▶ _Dataset items_
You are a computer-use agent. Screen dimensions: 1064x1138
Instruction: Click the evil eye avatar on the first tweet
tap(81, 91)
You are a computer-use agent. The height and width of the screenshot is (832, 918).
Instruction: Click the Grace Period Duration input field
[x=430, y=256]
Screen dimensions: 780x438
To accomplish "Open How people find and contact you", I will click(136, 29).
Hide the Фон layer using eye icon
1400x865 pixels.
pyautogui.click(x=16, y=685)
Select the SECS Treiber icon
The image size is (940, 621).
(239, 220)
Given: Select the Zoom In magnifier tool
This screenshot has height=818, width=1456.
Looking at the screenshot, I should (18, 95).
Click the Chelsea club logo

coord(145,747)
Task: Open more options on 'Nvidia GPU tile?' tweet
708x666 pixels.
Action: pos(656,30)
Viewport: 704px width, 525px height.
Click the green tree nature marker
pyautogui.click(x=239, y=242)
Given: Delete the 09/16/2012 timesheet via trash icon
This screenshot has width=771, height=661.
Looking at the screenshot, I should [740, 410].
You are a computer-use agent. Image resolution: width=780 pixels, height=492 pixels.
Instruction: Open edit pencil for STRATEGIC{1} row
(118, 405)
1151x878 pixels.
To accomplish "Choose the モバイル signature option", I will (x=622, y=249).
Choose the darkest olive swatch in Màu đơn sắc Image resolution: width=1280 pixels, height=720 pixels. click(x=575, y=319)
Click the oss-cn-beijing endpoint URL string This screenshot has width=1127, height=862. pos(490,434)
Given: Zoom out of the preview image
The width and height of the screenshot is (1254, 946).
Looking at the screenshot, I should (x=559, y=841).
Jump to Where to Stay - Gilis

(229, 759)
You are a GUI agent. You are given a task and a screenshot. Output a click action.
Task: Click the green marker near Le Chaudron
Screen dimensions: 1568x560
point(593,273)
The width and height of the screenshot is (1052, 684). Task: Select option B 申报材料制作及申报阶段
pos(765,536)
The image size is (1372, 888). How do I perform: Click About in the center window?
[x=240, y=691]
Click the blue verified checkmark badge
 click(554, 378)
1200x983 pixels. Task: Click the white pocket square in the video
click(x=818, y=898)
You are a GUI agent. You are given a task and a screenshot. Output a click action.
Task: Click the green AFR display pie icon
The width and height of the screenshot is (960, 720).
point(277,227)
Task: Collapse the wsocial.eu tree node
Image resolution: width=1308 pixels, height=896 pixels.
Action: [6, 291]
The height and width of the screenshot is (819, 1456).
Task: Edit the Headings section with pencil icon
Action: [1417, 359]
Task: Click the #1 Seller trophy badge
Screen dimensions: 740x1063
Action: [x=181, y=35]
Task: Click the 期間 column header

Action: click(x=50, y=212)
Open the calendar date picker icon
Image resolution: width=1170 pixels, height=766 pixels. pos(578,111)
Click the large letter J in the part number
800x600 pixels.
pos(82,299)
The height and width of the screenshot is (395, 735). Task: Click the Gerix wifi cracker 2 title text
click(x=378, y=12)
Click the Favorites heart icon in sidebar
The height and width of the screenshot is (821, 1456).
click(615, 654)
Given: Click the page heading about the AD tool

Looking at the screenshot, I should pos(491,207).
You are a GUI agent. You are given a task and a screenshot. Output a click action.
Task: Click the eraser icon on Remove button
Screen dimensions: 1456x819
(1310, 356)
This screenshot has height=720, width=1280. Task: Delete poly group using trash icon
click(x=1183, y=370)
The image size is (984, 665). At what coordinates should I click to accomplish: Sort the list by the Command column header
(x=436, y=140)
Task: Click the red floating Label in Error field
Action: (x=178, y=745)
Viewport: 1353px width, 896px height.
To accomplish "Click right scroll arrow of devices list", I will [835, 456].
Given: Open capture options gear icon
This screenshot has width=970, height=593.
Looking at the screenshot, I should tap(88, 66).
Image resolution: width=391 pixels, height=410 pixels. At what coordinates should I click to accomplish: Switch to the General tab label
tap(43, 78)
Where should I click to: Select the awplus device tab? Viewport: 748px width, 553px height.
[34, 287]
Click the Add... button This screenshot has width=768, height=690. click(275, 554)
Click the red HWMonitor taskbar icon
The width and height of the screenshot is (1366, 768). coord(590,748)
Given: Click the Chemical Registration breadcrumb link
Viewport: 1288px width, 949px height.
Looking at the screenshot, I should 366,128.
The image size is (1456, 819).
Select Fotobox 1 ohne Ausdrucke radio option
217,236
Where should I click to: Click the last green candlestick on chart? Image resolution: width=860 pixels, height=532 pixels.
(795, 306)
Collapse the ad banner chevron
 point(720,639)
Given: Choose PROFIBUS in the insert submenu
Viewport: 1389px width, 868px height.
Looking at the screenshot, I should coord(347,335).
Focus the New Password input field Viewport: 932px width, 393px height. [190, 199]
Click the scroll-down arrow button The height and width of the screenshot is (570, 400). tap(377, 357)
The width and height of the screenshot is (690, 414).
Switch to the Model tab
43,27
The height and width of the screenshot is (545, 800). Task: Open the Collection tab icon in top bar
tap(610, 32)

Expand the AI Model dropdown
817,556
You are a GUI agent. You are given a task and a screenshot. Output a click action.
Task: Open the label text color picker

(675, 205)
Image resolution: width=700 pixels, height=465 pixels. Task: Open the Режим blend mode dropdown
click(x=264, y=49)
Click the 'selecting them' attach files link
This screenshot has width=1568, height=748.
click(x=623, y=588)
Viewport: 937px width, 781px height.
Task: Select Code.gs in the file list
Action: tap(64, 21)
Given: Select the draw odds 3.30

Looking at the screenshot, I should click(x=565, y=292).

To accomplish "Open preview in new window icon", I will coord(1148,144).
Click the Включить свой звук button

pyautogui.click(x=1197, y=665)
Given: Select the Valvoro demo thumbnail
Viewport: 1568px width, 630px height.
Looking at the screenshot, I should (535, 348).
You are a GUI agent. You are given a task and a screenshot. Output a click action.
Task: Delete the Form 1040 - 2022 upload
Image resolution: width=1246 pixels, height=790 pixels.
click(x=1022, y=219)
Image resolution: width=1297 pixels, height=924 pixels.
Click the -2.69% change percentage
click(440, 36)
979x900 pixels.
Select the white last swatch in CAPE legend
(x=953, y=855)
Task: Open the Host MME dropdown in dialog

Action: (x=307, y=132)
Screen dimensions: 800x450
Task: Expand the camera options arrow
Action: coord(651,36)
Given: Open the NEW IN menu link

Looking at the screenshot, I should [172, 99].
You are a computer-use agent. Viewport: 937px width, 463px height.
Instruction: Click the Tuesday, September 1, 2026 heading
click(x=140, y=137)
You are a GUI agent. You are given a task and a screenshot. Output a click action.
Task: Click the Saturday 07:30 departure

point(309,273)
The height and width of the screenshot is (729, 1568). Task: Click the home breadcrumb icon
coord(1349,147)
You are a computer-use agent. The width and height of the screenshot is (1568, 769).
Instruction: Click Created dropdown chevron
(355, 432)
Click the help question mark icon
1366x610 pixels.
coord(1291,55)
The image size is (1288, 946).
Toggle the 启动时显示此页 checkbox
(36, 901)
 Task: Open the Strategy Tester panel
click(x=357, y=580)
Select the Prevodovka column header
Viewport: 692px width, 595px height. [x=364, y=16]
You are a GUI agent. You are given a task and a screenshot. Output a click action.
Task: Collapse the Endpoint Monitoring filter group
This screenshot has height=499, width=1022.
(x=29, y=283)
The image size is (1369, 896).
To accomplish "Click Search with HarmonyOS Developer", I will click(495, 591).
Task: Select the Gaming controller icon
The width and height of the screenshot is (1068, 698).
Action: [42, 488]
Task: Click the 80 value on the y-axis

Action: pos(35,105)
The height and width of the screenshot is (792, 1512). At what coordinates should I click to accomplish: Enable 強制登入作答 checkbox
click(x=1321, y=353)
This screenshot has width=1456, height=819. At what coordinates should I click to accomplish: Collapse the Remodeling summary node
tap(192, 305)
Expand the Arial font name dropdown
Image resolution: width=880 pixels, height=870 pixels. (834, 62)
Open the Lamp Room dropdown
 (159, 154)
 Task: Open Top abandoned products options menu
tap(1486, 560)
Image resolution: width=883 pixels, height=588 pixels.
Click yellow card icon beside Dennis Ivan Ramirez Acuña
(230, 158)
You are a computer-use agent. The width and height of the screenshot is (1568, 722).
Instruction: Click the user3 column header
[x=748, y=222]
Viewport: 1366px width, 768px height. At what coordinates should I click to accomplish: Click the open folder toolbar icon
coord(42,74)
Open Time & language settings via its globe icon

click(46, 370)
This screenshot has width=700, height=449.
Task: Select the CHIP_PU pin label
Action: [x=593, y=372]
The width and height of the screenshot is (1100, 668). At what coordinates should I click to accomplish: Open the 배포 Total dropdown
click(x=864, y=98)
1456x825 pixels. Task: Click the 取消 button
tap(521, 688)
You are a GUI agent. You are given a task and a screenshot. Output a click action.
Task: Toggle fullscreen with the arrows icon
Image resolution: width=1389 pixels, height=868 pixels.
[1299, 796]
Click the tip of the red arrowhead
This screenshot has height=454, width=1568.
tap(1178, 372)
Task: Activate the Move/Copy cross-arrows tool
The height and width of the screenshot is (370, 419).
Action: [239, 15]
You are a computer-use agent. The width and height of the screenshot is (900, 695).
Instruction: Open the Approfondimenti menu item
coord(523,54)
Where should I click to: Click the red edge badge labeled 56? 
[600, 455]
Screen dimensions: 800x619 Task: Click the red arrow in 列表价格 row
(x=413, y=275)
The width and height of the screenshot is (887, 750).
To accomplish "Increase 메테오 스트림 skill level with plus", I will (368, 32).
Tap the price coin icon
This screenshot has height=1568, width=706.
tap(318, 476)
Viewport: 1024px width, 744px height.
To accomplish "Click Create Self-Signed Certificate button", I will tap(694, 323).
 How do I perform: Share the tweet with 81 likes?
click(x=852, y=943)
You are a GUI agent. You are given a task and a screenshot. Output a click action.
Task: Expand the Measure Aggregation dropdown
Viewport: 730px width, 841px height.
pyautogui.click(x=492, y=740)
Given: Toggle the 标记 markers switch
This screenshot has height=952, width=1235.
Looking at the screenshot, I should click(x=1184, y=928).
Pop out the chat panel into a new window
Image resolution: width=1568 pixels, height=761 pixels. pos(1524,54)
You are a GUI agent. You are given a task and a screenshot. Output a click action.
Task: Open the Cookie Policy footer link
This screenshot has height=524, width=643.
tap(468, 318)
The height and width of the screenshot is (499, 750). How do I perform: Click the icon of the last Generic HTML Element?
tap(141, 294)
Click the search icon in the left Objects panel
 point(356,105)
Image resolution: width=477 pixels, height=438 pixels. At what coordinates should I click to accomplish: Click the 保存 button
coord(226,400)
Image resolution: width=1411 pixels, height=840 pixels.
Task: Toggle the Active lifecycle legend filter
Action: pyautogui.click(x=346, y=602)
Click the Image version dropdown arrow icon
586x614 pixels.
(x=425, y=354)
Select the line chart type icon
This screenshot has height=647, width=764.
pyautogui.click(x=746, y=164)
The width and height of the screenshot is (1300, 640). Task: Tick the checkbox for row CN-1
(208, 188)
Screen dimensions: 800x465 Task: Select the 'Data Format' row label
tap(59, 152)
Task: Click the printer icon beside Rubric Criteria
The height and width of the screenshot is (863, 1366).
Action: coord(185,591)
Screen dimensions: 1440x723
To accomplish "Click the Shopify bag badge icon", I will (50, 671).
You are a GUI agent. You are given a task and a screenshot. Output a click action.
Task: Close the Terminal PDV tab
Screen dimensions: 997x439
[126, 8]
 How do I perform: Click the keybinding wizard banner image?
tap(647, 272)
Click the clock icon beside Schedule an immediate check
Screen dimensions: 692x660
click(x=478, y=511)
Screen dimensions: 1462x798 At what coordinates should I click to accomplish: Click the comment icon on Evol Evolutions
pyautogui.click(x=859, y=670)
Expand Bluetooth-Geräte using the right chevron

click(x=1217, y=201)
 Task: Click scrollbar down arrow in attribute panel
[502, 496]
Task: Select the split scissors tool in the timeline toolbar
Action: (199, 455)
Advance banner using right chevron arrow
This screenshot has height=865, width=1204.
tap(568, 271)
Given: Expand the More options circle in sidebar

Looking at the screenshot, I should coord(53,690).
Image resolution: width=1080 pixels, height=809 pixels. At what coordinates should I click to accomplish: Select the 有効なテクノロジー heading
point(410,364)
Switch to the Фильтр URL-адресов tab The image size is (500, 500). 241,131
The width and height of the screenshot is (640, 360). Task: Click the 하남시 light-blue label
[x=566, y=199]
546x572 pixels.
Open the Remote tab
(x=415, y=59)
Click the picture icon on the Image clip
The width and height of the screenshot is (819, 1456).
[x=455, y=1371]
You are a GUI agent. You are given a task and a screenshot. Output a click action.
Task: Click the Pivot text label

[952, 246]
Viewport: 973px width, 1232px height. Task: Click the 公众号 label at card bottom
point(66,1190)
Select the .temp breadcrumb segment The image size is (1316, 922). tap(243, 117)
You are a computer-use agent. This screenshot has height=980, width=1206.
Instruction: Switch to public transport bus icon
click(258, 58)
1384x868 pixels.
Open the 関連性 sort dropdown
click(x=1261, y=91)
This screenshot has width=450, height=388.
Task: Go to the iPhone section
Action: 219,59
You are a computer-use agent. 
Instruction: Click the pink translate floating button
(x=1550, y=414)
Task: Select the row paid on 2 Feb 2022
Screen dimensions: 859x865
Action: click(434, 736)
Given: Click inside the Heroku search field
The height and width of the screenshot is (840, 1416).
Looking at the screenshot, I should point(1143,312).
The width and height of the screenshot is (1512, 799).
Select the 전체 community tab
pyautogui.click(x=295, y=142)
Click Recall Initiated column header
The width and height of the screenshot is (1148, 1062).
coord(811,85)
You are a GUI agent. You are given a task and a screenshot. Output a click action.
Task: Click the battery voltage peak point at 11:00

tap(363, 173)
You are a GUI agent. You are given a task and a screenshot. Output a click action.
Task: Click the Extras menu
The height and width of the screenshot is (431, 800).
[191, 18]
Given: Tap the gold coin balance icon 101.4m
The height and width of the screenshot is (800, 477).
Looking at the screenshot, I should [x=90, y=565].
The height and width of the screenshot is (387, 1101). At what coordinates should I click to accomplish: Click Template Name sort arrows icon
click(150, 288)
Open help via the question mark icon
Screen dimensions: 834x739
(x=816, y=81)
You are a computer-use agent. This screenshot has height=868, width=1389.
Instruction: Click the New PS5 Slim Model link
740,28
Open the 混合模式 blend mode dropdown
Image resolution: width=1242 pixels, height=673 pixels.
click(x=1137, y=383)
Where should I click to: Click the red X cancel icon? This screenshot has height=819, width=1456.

▶ _Short problem_
Render every row from the line containing "The width and height of the screenshot is (640, 360)." down to the line containing "Looking at the screenshot, I should point(1143,312).", both ends included, as a numbered list with blank lines omitted.

▶ _Solution to the exercise_
1. The width and height of the screenshot is (640, 360). Task: Click the 하남시 light-blue label
2. [x=566, y=199]
3. 546x572 pixels.
4. Open the Remote tab
5. (x=415, y=59)
6. Click the picture icon on the Image clip
7. The width and height of the screenshot is (819, 1456).
8. [x=455, y=1371]
9. You are a GUI agent. You are given a task and a screenshot. Output a click action.
10. Task: Click the Pivot text label
11. [952, 246]
12. Viewport: 973px width, 1232px height. Task: Click the 公众号 label at card bottom
13. point(66,1190)
14. Select the .temp breadcrumb segment The image size is (1316, 922). tap(243, 117)
15. You are a computer-use agent. This screenshot has height=980, width=1206.
16. Instruction: Switch to public transport bus icon
17. click(258, 58)
18. 1384x868 pixels.
19. Open the 関連性 sort dropdown
20. click(x=1261, y=91)
21. This screenshot has width=450, height=388.
22. Task: Go to the iPhone section
23. Action: 219,59
24. You are a computer-use agent. 
25. Instruction: Click the pink translate floating button
26. (x=1550, y=414)
27. Task: Select the row paid on 2 Feb 2022
28. Screen dimensions: 859x865
29. Action: click(434, 736)
30. Given: Click inside the Heroku search field
31. The height and width of the screenshot is (840, 1416).
32. Looking at the screenshot, I should point(1143,312).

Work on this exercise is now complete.